# Work required
Rewrite the rows below, replacing every "Image resolution" with "Screen resolution" and leaving everything else unchanged. Omit the pictures from your version.

** BEGIN Provided data **

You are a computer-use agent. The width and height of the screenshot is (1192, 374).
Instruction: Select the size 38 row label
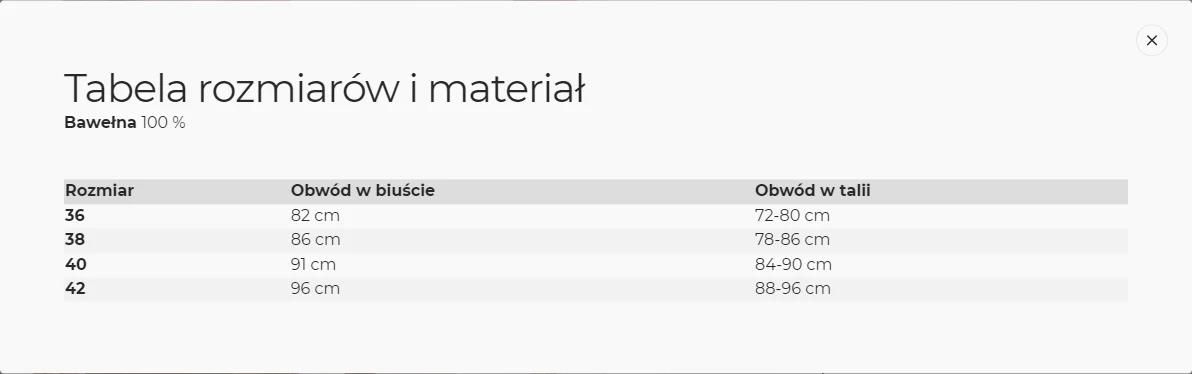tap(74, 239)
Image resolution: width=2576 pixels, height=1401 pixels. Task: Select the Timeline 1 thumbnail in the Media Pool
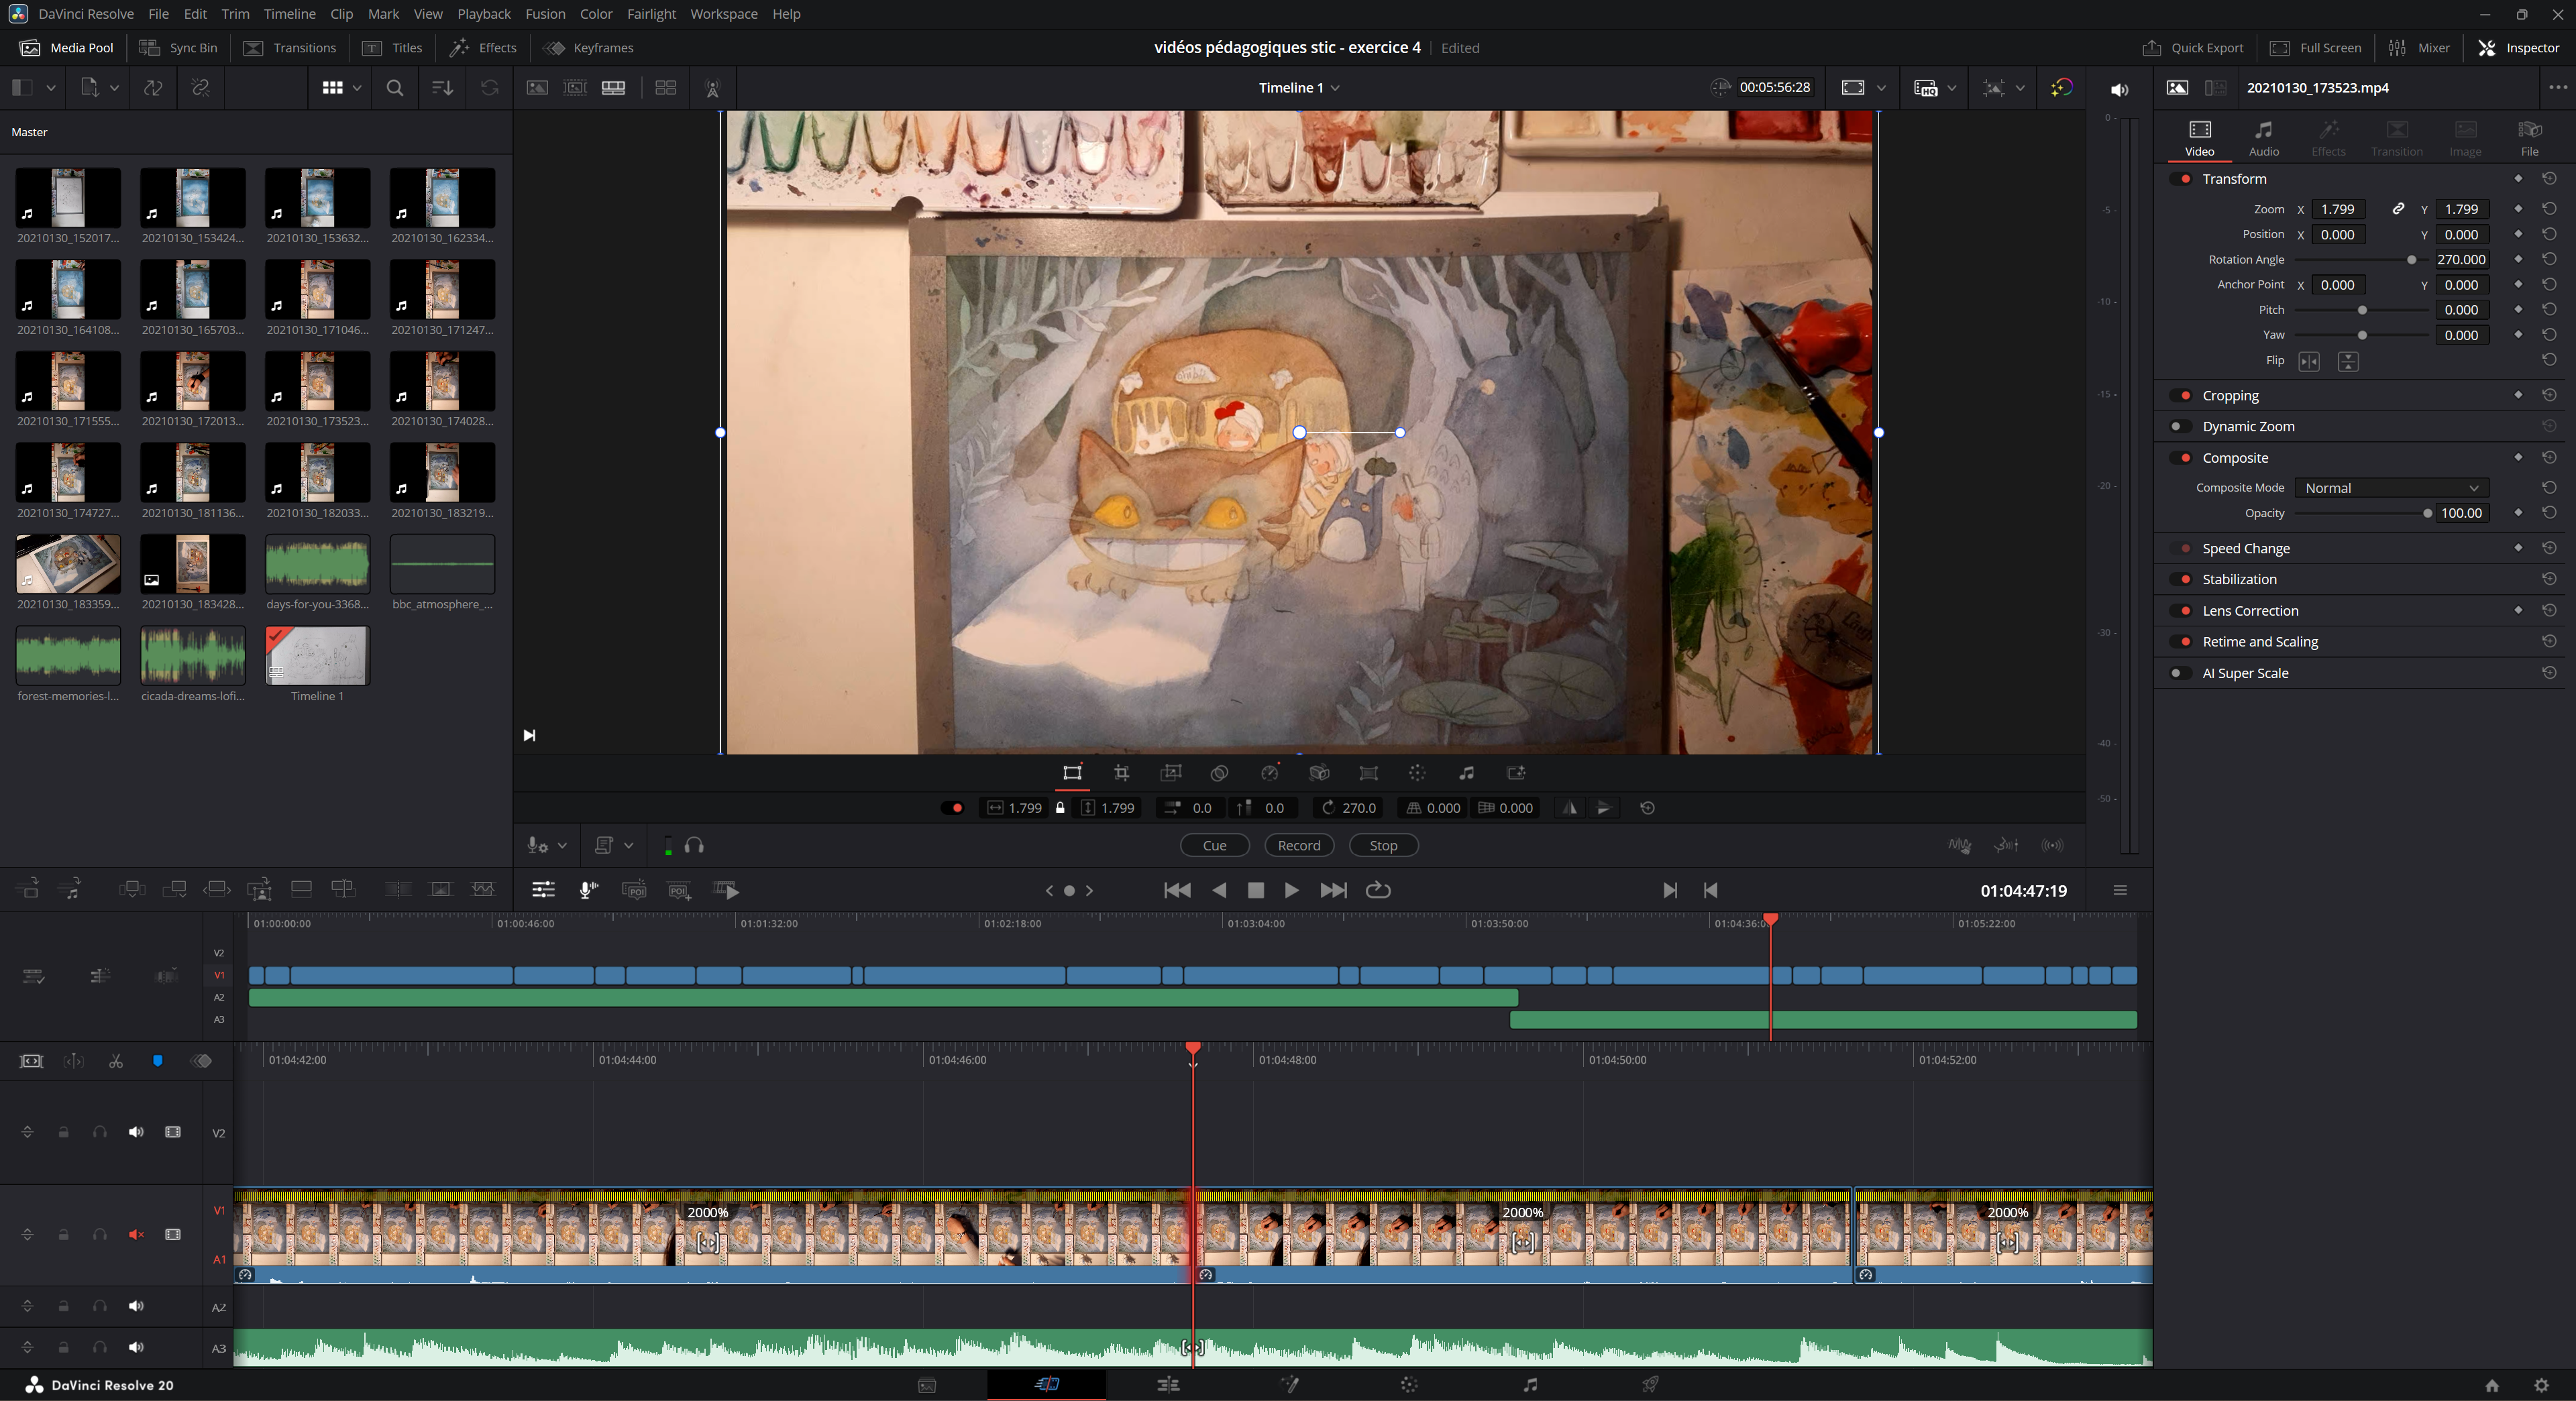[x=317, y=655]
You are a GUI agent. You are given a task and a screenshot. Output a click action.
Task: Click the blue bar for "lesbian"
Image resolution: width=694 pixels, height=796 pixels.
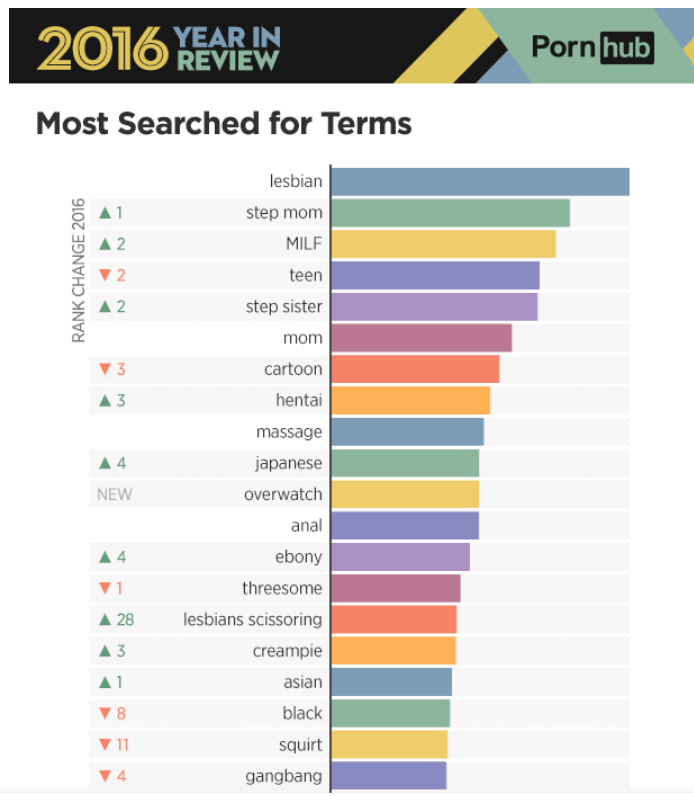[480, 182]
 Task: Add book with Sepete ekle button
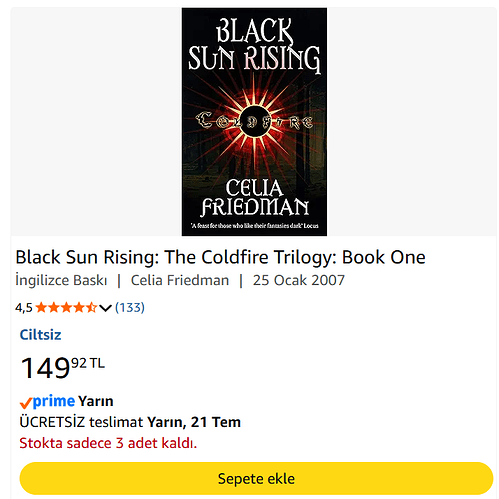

** END Provided data **

# Response to this task
You are a computer-use agent. The width and height of the screenshot is (1192, 374).
Instruction: Select the size 38 row label
tap(74, 239)
Screen resolution: width=2576 pixels, height=1401 pixels. Task: Select the Timeline 1 thumbnail in the Media Pool
[x=317, y=655]
You are a GUI agent. You are given a task and a screenshot. Output a click action.
Task: Click the blue bar for "lesbian"
Screen resolution: width=694 pixels, height=796 pixels.
[480, 182]
 Task: Add book with Sepete ekle button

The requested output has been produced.